30 January 2021

D.J. You Dirty Guy!

Stop me if you've heard this one before. Back in school, which means any time from high school to undergraduate, I was in some class where the instructor posed the following question: will electric vehicles necessarily lead to lower climate change, although that term wasn't much used in the 60s and 70s. Ooh, ooh, call on me!!! Well I got called on and answered: only if bad gases from power plants are lower than those coming out of tail pipes per net energy used. I got an Atta Boy for that. At the time, I didn't have the answer. Clearly, at point of use, an electric vehicle is cleaner than a gas powered one. But how much pollution results from the production and distribution of those wee little electrons?
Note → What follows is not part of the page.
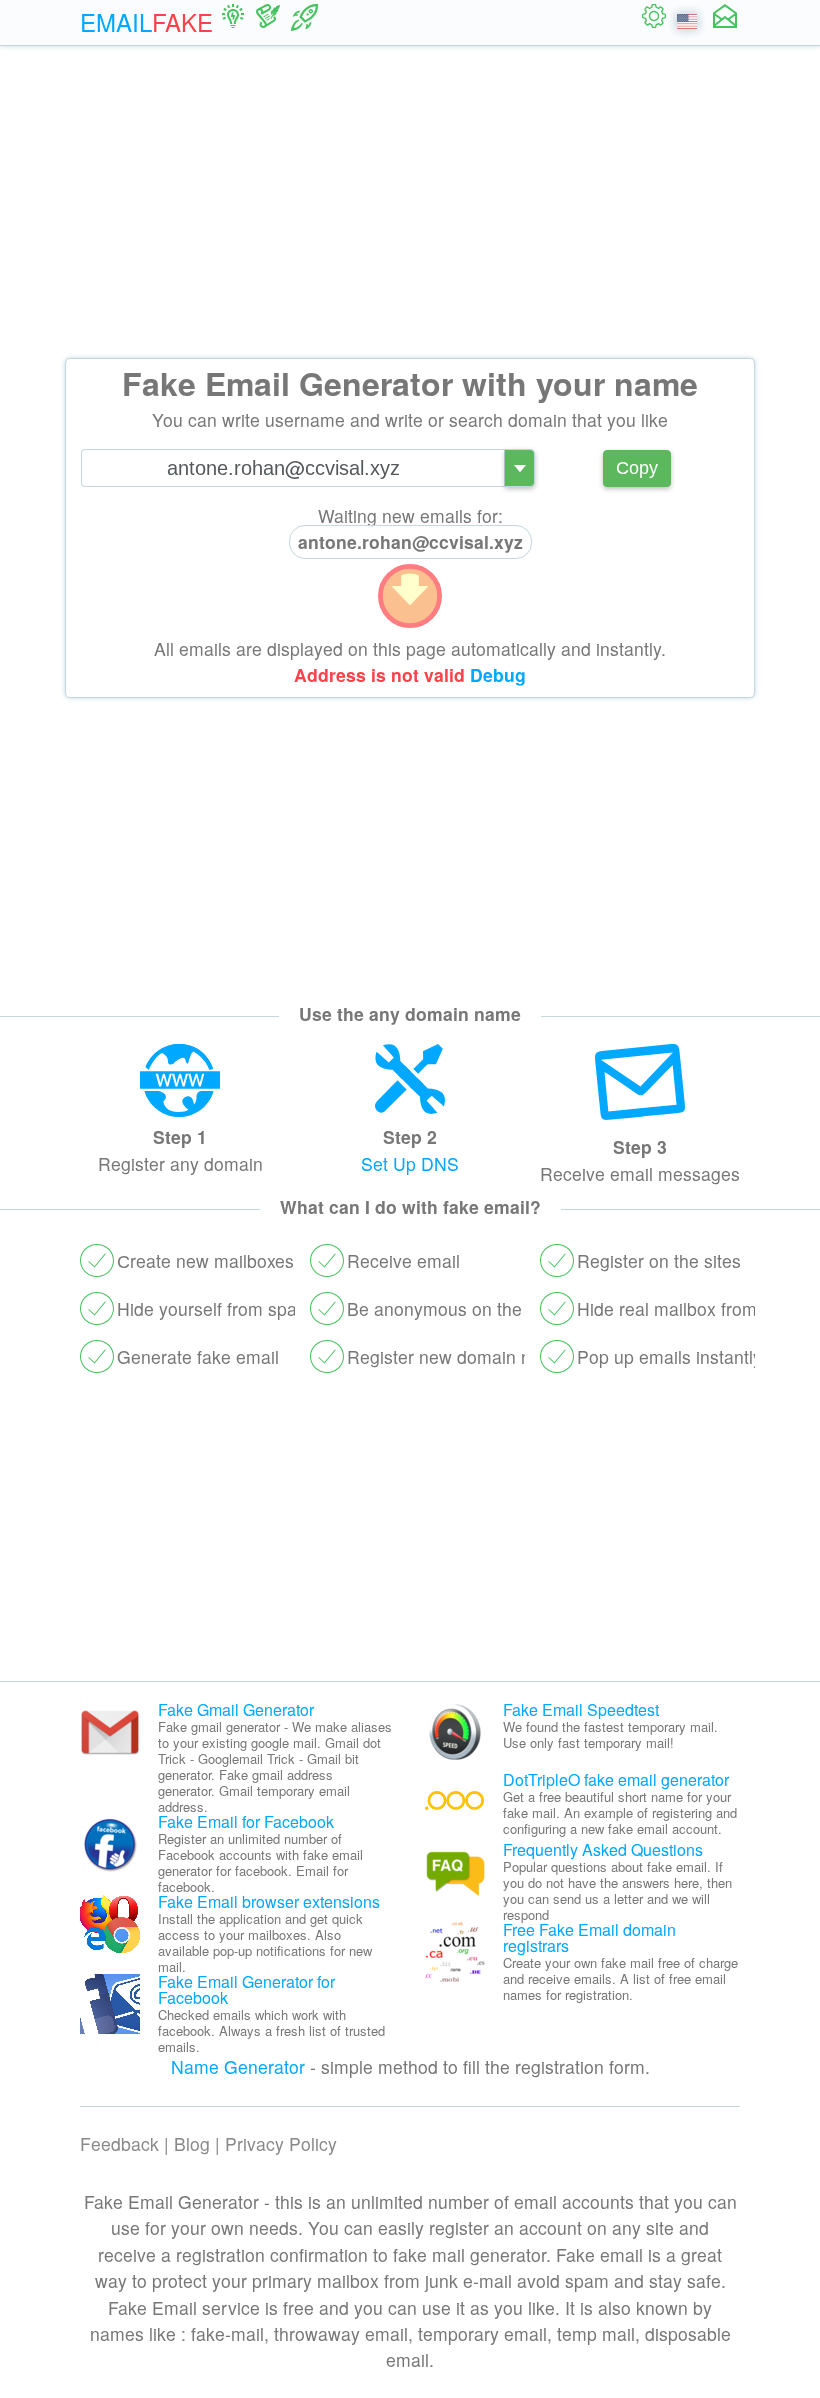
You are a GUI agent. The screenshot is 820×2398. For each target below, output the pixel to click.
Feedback (119, 2143)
Not known at the time.

Today brings more reporting that it might be true, but only if power plants aren't mostly coal, and to a lesser extent natural gas, fired (lesser extent since natural gas is less polluting).
Today, electric vehicles in the United States usually produce fewer overall emissions than their gasoline- or diesel-fueled counterparts, even if they're plugged into a grid that relies on power plants burning coal or natural gas, which emit carbon dioxide. That's largely because electric motors are so much more efficient than internal combustion engines.
That's good news, not known way back then.

But the other point, mentioned in the report, is that electric vehicles will only work if there's significant Socialism at work; the same was true with the internal combustion engined vehicle displacing Old Dobbin: all those roads were paid for by the taxpayer. And the report goes into detail.

Some reporting states that there's enough lithium in the earth to support widespread battery powered vehicles. But there's also the question of net-energy expenditure. Just as going from gas powered to battery powered plus electric generation requires knowing where the balance lies, one still cannot defy the laws of thermodynamics, which guarantee that you can't even break even. There's also the net energy expenditure of extracting the lithium and manufacturing the batteries.
Most of the known lithium supply is in Bolivia, Argentina, Chile, Australia and China. The quality is acceptable and reports reveal that Brazil has lithium mineral reserves that are not only of higher quality but also have lower extraction costs. In 2019, meanwhile, Western Australia has become the number one global producer of lithium, the second largest global producer of rare earths, the third largest global producer of cobalt and the fourth largest global producer of nickel.
So, unlike petro, the USofA plays no part. We'll be importers, whether for raw lithium or products. MAGA!! Keep burning coal!!!

And, of course
Rather than worrying about a lack of lithium, there could be shortages of rare earth materials, should the EV replace the conventional car. One such material is the permanent magnet for the electric motors. Permanent magnets make one of the most energy-efficient motors. China controls about 95 percent of the global market for rare earth metals and expects to use most of these resources for its own production. Export of rare earth materials is tightly controlled.
The limiting factor to reducing climate change through replacing gas transport with battery transport (fuel cell may be better?) is that the additional power generation that such a transition demands can't come from coal fired plants. No, Mother Nature wouldn't approve. That leaves nucular and may be natural gas. Wind, except in parts of Texas and off shore, isn't dependable enough. Pumped water facility using excess off-peak electricity to move water uphill, and thence run it through the turbines during peak is another, incremental, source.
Pumped storage hydroelectric projects have been providing energy storage capacity and transmission grid ancillary benefits in the United States and Europe since the 1920s. Today, the 43 pumped-storage projects operating in the United States provide around 23 GW (as of 2017), or nearly 2 percent, of the capacity of the electrical supply system according to the Energy Information Administration (EIA).